Exercise details: In the Dishoom interview below, print everything from "Since you are" down to "like a discovery.".
== Excerpted passage
It’s a gloomy afternoon, as we head towards a suburban studio to meet the cast of Dishoom. While the pitter-patter of the rains continue, Varun Dhawan enters the room like a sunshine, packed with energy and enthusiasm for the long day ahead. The actor has been promoting his upcoming film non-stop, with multiple city tours and unique activities, which also included a training session with female journalists and a live stunt in Delhi. Despite a hectic schedule, he is enjoying every bit of these interactions with the media and fans. This, before he starts rehearsing and gets ready to fly to the U.S for his first world tour. After three successful releases last year, Varun is all set to thrill us with an action packed avatar in Dishoom. After a quick lunch, the actor, dressed in a casual outfit, his favourite trademark baseball cap and a big bright smile, settled down for a chat with Priya Adivarekar, to discuss all things cinema and lots more.


How did your prepare for your role, that of a Dubai based cop Junaid Ansari?
My character has a complete graph, going from a boy to man. He is based in Abu Dhabi and is not an Indian. Junaid is a rookie cop, who is not taken seriously, and as the film progresses, it shows how he rises to the occasion and solves a big case. A lot went into creating Junaid, because it is not easy to play a police officer. I really admire the military and armed forces in our country, and always go out of my way to ensure I speak to them or get a picture clicked whenever they ask for one. There is a lot of discipline required. I had to lose a little weight, because that’s the kind of a look that Rohit had visualised. He wanted John to have a super muscular physique, while he wanted me to be lean and agile. Rohit was very sure that he wanted the actor playing Junaid to look, behave and act a certain way. Since the film is based on a time period of 36 hours, there had to be a certain continuity. So, I used to cut my hair once in every three days and shave twice a day. I can’t explain how chikna I would end up looking (smiles). I also have a tan in the film, since the character is middle eastern.

Since you are playing a cop for the first time, did you meet any real-life cops to get your character right?
 We shot with the CID of Abu Dhabi, which helped as I got to learn a lot about the nuances. I also learned a lot of techniques, like how an interrogation is done. I am also seen speaking Arabic, especially during the first half. So, I had to learn a little Arabic. There is also a lot of referencing to characters like Tintin, who is like this boy on a mission. Junaid is quite excited about being a part of the all the action and for him, it's like a discovery.

Was there anyone else in the running to play Junaid Ansari, or did Rohit always have you in mind while scripting the film?
Rohit penned the script and the casting began only after Sajid Nadiadwala (producer) came on board. Of course, being a brother, I always ask him if I could read the script. As a brother, I like doing that. So, when I read the script for Dishoom, I felt I could do a good job as Junaid Ansari and that’s why, I told him to consider me. He asked if I was sure about playing Junaid, and I promptly said yes. Honestly, I thought this would be the right time to play a character who is a rookie cop. I don’t think I can justify such characters after say, two or three years, because I will start looking older.
====
== Data extract
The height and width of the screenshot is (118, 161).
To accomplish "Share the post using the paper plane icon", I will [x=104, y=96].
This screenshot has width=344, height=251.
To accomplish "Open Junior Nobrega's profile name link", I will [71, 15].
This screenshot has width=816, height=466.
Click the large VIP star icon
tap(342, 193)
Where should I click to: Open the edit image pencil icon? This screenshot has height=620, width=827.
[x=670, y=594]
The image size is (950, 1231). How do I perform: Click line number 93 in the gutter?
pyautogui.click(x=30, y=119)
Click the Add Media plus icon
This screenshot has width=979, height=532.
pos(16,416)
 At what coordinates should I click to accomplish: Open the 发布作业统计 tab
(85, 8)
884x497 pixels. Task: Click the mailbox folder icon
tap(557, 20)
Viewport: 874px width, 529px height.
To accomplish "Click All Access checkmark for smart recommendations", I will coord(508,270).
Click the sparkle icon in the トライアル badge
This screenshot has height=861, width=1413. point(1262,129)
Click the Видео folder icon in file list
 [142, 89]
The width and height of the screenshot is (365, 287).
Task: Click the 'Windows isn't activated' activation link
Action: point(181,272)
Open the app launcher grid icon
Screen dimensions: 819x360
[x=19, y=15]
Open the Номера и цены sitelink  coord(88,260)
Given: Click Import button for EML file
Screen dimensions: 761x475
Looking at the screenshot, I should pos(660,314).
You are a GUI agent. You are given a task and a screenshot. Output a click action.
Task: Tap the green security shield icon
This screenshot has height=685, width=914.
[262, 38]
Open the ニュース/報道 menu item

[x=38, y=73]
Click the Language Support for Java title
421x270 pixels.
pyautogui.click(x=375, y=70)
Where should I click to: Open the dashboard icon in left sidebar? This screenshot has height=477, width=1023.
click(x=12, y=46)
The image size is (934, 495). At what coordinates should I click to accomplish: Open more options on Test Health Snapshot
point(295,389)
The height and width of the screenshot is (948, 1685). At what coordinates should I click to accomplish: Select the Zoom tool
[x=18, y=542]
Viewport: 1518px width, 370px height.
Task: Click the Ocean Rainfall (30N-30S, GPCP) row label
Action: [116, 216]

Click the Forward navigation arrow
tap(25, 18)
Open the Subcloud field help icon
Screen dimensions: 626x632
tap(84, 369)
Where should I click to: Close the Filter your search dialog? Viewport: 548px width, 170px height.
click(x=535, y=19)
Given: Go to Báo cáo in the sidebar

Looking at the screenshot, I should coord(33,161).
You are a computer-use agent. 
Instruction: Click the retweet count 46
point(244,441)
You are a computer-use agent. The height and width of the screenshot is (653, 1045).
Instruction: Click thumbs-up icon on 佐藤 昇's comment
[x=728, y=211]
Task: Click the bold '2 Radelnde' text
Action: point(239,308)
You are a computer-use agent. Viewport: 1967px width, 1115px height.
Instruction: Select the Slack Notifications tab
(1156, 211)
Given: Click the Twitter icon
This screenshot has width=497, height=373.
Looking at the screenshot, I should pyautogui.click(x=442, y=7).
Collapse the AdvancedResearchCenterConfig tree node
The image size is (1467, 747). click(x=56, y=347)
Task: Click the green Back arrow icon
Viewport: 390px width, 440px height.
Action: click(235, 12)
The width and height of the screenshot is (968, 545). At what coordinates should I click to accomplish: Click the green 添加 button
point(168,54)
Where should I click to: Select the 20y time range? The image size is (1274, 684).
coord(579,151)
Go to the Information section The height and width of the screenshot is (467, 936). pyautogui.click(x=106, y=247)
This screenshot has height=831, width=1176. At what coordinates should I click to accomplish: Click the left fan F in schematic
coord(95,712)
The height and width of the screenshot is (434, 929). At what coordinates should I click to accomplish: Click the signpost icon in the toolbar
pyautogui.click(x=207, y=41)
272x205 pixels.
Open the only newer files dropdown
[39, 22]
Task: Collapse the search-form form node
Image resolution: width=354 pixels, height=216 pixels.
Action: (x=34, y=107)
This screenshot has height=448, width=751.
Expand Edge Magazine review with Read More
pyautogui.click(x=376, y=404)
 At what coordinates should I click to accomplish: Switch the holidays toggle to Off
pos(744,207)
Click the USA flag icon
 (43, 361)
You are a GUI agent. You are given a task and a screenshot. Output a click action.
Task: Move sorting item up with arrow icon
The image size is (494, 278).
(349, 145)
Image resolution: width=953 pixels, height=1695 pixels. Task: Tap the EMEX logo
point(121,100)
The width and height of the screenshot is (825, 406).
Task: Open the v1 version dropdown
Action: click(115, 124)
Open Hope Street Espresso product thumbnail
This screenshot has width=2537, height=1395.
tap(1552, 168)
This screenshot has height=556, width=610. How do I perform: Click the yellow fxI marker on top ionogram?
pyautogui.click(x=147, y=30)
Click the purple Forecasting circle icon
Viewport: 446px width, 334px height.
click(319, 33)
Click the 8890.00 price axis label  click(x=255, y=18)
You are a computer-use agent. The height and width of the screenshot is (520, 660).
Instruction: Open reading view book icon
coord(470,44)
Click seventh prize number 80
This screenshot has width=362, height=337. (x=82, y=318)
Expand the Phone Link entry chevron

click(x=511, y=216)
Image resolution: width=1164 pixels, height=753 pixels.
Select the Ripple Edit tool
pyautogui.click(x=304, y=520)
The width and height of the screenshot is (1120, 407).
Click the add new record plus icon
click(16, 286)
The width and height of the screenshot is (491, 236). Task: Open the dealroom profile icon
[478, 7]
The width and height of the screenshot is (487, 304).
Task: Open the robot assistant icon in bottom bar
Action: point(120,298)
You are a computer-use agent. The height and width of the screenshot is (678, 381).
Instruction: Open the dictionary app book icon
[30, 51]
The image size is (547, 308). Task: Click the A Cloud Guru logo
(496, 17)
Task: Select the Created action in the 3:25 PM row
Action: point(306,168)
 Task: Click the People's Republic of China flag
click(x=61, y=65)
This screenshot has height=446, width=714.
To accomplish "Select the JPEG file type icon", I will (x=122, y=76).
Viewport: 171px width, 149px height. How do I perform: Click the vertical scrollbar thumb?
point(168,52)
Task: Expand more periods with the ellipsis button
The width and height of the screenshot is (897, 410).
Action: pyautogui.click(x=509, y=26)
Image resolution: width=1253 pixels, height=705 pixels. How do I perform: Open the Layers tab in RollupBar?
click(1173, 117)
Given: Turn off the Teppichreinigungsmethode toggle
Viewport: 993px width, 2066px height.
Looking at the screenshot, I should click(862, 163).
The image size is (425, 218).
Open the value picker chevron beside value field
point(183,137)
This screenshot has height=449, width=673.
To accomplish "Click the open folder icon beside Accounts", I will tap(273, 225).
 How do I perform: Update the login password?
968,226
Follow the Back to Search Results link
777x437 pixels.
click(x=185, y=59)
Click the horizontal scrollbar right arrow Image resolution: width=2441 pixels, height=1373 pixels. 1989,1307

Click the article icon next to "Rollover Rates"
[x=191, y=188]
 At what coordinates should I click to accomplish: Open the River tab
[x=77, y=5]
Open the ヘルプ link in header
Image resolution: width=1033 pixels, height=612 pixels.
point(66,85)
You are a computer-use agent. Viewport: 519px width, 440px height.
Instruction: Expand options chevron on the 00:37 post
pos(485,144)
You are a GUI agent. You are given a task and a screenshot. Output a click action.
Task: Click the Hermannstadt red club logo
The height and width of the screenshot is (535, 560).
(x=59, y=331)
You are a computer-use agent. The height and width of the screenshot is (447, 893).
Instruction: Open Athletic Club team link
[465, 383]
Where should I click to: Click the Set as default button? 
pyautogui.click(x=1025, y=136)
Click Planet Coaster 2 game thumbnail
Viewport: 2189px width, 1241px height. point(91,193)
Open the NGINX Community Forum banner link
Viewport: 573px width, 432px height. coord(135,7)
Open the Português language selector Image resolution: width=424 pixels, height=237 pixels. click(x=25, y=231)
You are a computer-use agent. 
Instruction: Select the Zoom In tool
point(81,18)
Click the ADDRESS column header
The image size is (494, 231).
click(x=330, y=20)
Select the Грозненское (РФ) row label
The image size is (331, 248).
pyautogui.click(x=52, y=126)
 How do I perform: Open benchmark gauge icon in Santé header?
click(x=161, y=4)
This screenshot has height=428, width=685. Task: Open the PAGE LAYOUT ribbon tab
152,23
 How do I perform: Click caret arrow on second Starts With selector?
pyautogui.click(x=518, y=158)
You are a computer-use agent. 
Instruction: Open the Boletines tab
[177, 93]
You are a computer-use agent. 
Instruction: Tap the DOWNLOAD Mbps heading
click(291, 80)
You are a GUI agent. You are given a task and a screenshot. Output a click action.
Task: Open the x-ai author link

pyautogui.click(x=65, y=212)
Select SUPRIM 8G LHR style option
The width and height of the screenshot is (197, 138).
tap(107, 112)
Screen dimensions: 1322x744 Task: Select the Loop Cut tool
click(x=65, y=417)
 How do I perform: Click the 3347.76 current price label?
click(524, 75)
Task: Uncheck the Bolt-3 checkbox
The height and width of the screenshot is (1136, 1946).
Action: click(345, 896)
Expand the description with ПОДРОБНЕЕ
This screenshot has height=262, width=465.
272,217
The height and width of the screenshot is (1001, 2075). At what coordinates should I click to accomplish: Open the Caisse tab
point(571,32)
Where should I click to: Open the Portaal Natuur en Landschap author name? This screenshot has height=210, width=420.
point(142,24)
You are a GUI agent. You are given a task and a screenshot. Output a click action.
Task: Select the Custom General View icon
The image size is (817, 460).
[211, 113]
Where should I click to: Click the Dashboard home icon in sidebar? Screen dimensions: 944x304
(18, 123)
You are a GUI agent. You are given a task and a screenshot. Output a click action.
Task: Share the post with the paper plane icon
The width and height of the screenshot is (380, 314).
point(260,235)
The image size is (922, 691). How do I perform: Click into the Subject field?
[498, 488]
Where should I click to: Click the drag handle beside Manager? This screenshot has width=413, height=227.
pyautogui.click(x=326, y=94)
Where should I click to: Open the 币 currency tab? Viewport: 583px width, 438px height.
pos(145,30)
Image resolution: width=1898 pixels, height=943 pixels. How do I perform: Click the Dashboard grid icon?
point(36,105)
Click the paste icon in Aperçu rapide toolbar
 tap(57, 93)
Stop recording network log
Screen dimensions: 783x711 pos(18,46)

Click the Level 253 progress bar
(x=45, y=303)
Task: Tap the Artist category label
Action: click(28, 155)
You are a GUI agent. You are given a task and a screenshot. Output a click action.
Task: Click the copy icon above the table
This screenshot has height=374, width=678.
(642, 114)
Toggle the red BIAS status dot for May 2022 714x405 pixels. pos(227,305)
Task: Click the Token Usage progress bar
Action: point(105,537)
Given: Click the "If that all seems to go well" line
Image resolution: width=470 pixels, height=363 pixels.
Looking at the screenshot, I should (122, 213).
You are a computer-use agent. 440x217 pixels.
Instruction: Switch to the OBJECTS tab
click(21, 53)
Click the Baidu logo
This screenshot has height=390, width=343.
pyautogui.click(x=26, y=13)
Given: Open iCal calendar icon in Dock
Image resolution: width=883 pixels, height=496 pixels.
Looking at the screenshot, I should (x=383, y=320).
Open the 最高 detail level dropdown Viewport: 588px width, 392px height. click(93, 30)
====
Output:
Since you are playing a cop for the first time, did you meet any real-life cops to get your character right?
 We shot with the CID of Abu Dhabi, which helped as I got to learn a lot about the nuances. I also learned a lot of techniques, like how an interrogation is done. I am also seen speaking Arabic, especially during the first half. So, I had to learn a little Arabic. There is also a lot of referencing to characters like Tintin, who is like this boy on a mission. Junaid is quite excited about being a part of the all the action and for him, it's like a discovery.